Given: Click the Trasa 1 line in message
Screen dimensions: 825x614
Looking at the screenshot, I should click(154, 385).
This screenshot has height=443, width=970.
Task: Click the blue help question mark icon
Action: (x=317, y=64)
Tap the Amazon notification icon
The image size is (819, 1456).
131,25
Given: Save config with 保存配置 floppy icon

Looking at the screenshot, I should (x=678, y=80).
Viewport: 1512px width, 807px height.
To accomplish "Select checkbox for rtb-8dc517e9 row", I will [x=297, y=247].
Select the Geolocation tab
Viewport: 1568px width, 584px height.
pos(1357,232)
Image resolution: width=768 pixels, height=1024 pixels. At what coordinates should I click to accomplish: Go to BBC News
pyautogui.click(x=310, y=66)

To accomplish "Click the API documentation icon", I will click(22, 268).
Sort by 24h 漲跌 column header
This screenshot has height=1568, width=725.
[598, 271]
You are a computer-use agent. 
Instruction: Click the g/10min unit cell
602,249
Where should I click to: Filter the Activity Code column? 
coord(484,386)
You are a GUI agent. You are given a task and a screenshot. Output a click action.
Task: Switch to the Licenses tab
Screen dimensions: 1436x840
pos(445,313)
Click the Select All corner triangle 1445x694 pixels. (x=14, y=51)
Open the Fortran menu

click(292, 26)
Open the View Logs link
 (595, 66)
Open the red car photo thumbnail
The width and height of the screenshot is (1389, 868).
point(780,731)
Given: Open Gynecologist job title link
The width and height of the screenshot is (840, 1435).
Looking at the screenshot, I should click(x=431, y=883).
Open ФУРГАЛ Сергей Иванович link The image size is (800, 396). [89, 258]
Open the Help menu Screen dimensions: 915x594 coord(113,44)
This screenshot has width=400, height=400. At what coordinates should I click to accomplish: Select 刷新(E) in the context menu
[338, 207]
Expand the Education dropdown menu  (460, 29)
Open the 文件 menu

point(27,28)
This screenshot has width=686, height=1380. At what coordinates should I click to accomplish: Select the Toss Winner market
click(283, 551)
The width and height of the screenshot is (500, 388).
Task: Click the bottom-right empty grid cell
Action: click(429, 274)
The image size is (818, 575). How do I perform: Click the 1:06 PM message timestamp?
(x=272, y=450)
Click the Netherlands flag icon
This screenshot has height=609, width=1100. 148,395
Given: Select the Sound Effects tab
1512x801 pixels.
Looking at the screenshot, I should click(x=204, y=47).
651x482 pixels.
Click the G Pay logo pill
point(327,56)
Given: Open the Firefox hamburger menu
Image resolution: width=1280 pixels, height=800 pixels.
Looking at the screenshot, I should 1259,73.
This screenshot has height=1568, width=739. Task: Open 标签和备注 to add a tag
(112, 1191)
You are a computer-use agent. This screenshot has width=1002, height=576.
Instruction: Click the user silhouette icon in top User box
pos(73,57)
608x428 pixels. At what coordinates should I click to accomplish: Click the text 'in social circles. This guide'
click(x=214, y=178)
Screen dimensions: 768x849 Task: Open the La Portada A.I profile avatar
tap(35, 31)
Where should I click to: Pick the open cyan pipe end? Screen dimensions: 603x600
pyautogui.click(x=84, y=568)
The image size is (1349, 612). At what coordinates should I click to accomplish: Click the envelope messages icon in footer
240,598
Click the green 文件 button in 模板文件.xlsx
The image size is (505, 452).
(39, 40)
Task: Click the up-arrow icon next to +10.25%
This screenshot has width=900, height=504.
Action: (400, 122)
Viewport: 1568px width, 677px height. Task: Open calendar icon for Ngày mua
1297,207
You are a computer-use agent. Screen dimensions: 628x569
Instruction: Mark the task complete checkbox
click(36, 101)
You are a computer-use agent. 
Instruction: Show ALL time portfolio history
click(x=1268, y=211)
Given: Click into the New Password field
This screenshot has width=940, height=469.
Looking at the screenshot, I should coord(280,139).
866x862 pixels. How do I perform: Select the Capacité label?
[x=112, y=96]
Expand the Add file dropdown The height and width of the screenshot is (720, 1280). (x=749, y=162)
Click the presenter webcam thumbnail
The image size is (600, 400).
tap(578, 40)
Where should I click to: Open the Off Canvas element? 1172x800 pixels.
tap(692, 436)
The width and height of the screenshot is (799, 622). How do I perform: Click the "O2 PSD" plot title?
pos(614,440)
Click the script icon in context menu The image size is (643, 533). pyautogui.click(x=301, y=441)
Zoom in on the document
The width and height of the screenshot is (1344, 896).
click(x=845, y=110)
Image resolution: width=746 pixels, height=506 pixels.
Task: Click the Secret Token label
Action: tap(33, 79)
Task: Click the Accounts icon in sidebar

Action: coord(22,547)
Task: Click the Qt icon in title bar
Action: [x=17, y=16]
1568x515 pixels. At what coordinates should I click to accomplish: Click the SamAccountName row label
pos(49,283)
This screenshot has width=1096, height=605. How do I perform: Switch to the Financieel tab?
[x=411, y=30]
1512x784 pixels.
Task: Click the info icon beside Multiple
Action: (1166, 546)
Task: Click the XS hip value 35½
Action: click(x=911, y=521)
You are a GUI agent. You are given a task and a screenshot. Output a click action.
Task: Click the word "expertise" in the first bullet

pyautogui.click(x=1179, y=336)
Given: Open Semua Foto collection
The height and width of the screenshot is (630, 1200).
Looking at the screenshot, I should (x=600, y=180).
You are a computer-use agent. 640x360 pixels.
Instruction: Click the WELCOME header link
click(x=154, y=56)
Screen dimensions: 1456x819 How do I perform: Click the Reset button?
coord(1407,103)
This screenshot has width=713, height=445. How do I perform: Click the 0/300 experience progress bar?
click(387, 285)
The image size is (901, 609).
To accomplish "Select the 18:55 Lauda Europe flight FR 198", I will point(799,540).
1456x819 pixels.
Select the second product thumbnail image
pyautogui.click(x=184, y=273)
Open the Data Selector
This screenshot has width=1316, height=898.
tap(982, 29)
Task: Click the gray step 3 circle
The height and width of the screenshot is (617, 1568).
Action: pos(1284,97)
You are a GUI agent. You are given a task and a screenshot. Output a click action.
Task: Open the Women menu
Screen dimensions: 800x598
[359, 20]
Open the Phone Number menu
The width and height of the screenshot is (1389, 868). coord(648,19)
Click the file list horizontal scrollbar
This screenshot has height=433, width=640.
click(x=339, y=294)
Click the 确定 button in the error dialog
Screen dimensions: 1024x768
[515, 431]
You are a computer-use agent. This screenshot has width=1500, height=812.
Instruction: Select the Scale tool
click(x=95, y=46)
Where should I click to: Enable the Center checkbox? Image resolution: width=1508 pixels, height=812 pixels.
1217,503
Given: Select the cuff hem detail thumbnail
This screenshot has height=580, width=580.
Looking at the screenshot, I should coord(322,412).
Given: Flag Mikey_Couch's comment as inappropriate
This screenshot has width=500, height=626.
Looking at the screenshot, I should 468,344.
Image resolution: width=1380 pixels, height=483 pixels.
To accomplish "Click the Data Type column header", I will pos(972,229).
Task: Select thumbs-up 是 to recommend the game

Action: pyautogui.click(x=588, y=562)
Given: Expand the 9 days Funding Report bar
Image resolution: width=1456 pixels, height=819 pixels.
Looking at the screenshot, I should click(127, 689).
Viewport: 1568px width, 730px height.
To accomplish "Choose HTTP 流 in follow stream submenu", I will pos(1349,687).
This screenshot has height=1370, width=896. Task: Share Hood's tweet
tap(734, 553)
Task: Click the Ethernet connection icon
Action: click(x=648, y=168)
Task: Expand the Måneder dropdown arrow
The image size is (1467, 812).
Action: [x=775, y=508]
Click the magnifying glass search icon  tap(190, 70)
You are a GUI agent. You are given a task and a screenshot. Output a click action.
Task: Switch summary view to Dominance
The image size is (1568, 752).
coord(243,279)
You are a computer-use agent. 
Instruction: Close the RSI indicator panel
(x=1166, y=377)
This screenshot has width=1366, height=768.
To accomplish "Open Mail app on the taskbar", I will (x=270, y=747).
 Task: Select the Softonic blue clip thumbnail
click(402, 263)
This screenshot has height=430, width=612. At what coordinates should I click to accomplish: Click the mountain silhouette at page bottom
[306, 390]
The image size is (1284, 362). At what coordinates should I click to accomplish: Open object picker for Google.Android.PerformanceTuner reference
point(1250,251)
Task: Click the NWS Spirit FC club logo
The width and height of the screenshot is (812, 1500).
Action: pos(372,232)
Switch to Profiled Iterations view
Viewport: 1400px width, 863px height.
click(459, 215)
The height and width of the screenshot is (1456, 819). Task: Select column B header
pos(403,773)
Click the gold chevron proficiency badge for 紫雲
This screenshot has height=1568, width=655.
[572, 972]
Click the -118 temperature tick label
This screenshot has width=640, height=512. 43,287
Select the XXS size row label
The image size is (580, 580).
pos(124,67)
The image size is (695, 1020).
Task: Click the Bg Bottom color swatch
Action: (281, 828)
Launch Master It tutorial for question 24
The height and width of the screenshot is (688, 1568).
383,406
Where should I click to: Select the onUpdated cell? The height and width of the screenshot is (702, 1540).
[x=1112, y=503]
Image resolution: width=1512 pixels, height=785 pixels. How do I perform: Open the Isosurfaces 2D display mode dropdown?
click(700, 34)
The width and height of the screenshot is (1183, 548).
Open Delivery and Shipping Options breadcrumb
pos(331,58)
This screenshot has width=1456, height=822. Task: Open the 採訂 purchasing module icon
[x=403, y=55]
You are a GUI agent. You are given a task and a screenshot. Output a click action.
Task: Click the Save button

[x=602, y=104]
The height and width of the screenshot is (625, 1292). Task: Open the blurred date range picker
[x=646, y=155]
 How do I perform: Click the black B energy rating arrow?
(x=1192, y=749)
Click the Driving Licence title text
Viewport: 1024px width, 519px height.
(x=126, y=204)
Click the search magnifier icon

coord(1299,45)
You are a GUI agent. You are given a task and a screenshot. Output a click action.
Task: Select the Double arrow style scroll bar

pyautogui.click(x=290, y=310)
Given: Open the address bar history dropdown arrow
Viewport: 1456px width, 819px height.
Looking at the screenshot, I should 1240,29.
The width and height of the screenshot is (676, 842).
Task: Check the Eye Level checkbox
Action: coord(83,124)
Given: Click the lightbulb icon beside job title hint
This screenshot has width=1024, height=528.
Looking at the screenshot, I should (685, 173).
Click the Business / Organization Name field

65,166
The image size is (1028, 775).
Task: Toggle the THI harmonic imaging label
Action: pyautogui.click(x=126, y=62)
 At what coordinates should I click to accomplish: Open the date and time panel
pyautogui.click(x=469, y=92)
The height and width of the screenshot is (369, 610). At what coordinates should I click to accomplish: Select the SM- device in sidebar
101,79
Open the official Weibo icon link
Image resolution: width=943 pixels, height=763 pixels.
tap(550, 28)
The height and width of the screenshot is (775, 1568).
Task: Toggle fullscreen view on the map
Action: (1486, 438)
----
= What you are asked to do =
If a line in the material holds "Data", copy it.

= Answer area =
Open the Data Selector
To accomplish "Click the Data Type column header", I will pos(972,229).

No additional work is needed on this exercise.